For reference: Find the ratio between the segments $\frac{CE}{AE+DE}$
(Answer:$1$)
(The original figure)
My progress:
From geogebra I believe that the correct figure would have $AB$ and $BC$ tangent to the circumference and some important relationships of similarity and congruence I could not demonstrate.
$\triangle AEC \sim \triangle EDB \implies \frac{AE}{DE} = \frac{AC}{BD}=\frac{CE}{BE}\\ CE =\frac{AC.BE}{BD}=\frac{BE.AE}{DE}$
$AEDC$ is cyclic
But I couldn't find other relationships
Say, $\angle CEF = \theta~$ then $\angle AGB = 120^\circ - \theta$
Note that $\angle DBF = \angle DEF = 60^\circ - \theta$
That leads to $\angle BCA = 60^\circ$ and $ACDE$ is cyclic.
As chords $AC$ and $CD$ both make the same angle $(60^\circ)$ on the circle through $ACDE$, they must be equal.
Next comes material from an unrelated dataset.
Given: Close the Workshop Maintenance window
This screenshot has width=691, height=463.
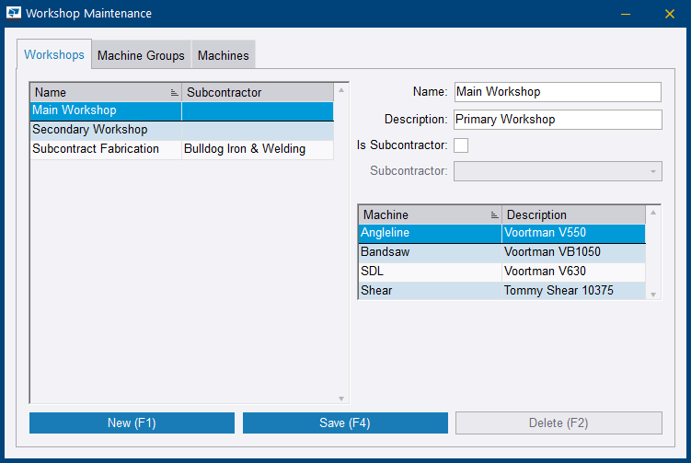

So we conclude that $\triangle ACD$ is equilateral.
$ \therefore AD = AC = CD$
Draw angle $60^\circ$ on $EA$ to intersect $CE$ at $H$.
We have $AH = EH = AE$ and $\angle AHC = 120^\circ$
As $\angle ACH = \angle ADE$, $\triangle ACH \cong \triangle ADE$
So we have, $CH = DE$ and $CE = CH + EH = AE + DE$